Something pricked Sher's heart, perhaps a sharp tenderness for this gray-haired and so dear person... In a woman's love, there is always something of a mother's love, no matter how old her chosen one is.

"Nick, my good boy," she whispered, pressing her warm cheek against his rough, emaciated one. "I feel how hard it was for you, and if I could change anything, you would have been happy even then. Even at the cost of our meeting. But the past cannot be fixed..." even in the darkness, her eyes shone with love. "But I can protect you from sorrow and grief now and for all my life... And I am grateful to my fate for that."

His dry, long fingers stroked her light strands of hair. In a few hours, anything could happen - Rick wouldn't have called them for help for no reason... But as long as the jump wasn't over, every second belonged to them. The navigator wasn't going to lose a single one.

To become dependent on relationships with anyone is wrong, he had been taught that for many years. Sooner or later, anyone can betray. No one can be trusted completely.

The ex-CIB operative poured his whole self into the small palms, without reservation, and he didn't care who said what about it. If there's no one to trust, everything loses its meaning.

"Even if the whole world belonged to me, but you weren't in it, I would consider myself robbed..." Nick whispered. "So there's no need to fix anything, Sher... And we'll handle what's ahead. Together."

"Nick..." tears glistened on the girl's eyelashes. And the imperial lieutenant was not ashamed of them. The wave of overwhelming emotions had come too close to her eyes. She squeezed her eyes shut and shook her head, preempting his question.
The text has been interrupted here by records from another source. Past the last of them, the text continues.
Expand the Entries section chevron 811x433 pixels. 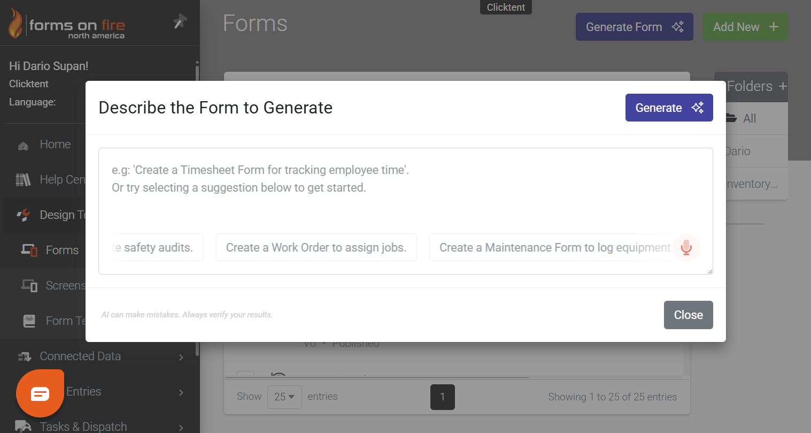click(x=181, y=392)
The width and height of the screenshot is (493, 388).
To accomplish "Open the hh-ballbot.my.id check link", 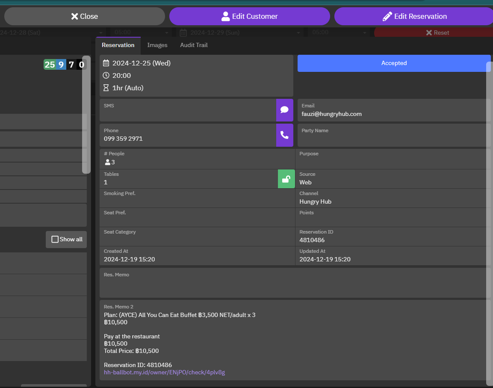I will [164, 373].
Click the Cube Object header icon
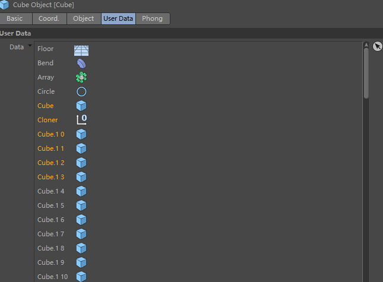This screenshot has height=282, width=383. coord(5,5)
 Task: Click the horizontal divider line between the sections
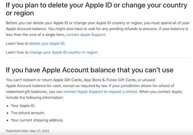(x=96, y=58)
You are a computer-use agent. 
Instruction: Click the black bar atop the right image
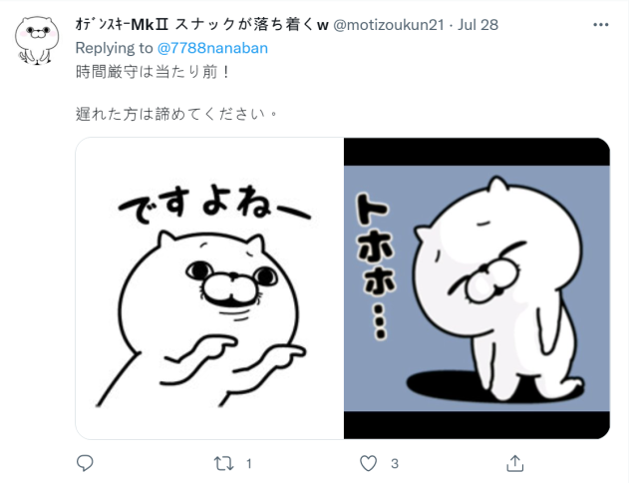tap(477, 152)
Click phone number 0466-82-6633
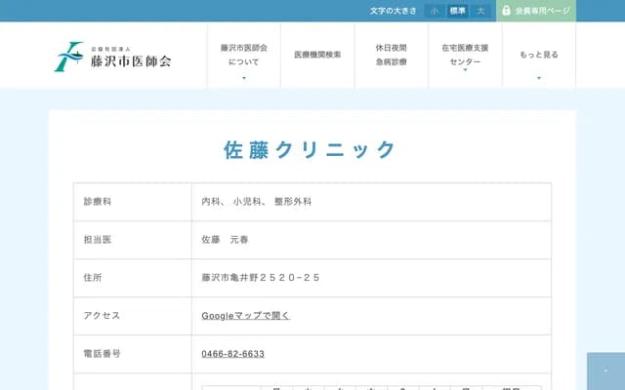625x390 pixels. 232,354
"It's okay... It's from happiness, Nick..."

"I know..." she heard. His lips gently kissed the salty drops from her eyelashes. "I never liked to plan ahead, because tomorrow might never come, and that seemed natural. But now I want to think about the future. About the future we have. It's so unusual... It turns out I can still dream..."
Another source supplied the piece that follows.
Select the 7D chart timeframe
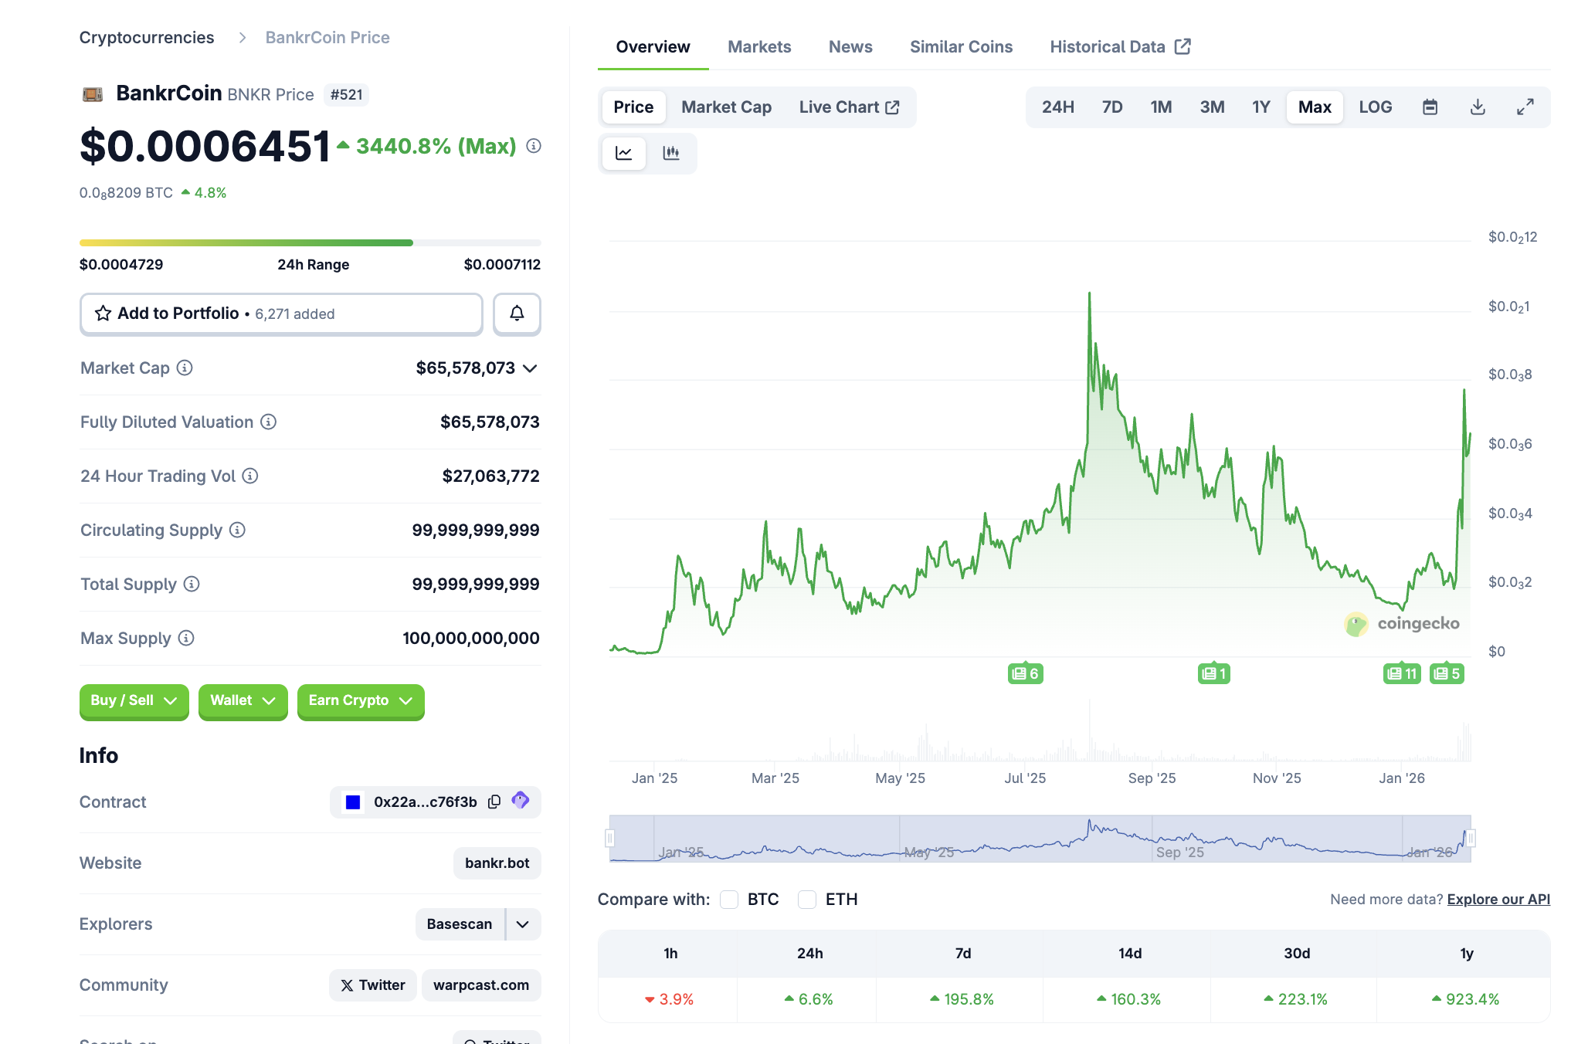This screenshot has height=1044, width=1588. coord(1112,107)
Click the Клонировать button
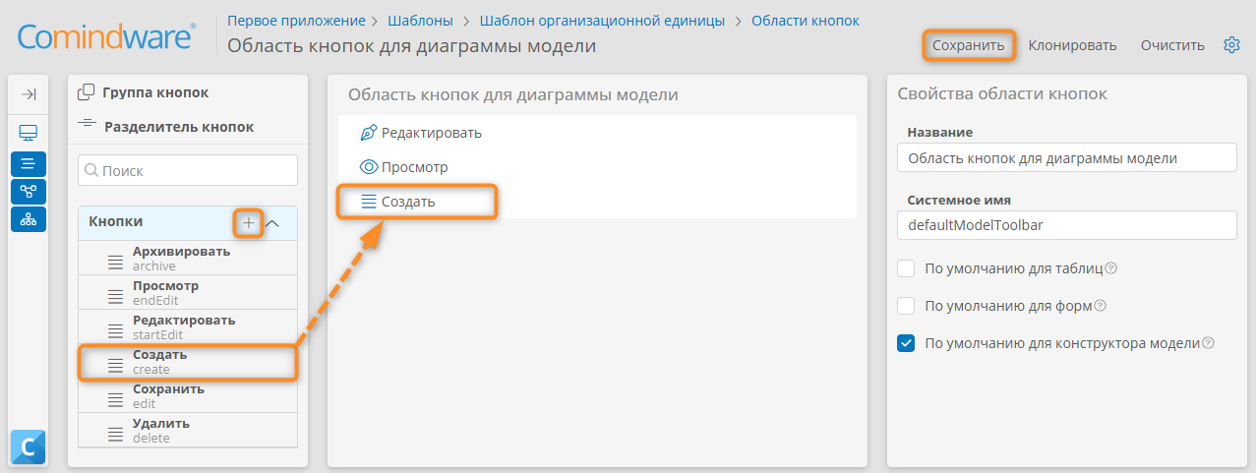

"You have no idea what you just said," her trembling breath, along with her damp eyelashes, tickled his cheek. "My greatest wish since I met you is for you to want to live again... You dream of the future - what else should I dream about?"
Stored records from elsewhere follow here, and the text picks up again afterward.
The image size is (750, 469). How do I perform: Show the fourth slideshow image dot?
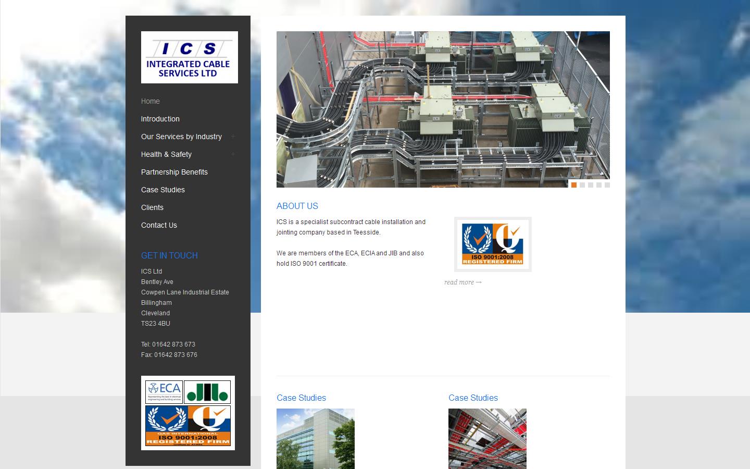599,185
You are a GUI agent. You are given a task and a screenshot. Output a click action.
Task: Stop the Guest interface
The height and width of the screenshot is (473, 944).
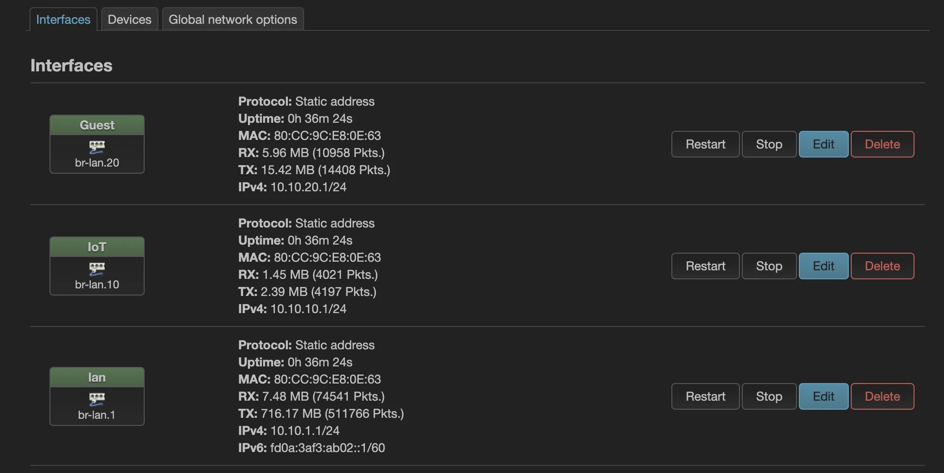point(769,144)
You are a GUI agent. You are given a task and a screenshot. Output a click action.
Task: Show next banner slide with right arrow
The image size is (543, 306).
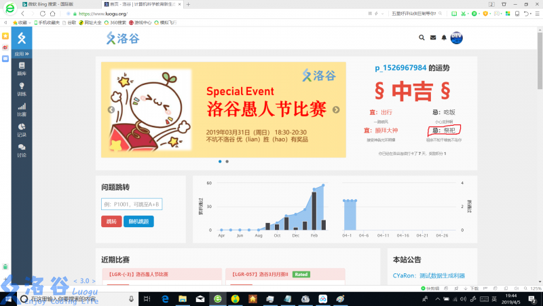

Sher pulled back a little, and with a quiet joy of a loving and happy woman, she stroked Nick's gray head and his boyishly sunken cheeks...

"But you can't help but dream when you're with me," she whispered, sighing. Her lips, which touched the navigator's cheek, were soft and warm.

"I'll think of something so you don't get bored," he intercepted her breath with his lips.

...There wasn't much time left until the readiness signal for exiting the jump when the navigator reluctantly released the girl from his embrace.

"I don't feel any anxiety, but just in case - be ready," he asked Sher.

"Yes, Commander," she whispered with a sigh, but before returning to her seat, she still managed to touch the tiny wrinkle at the corner of his eye with her lips.

The navigator sighed, returning to reality. Dreams are dreams, no matter how beautiful - one has to live to see them. At the very least.

Stars splashed into the cockpit blister.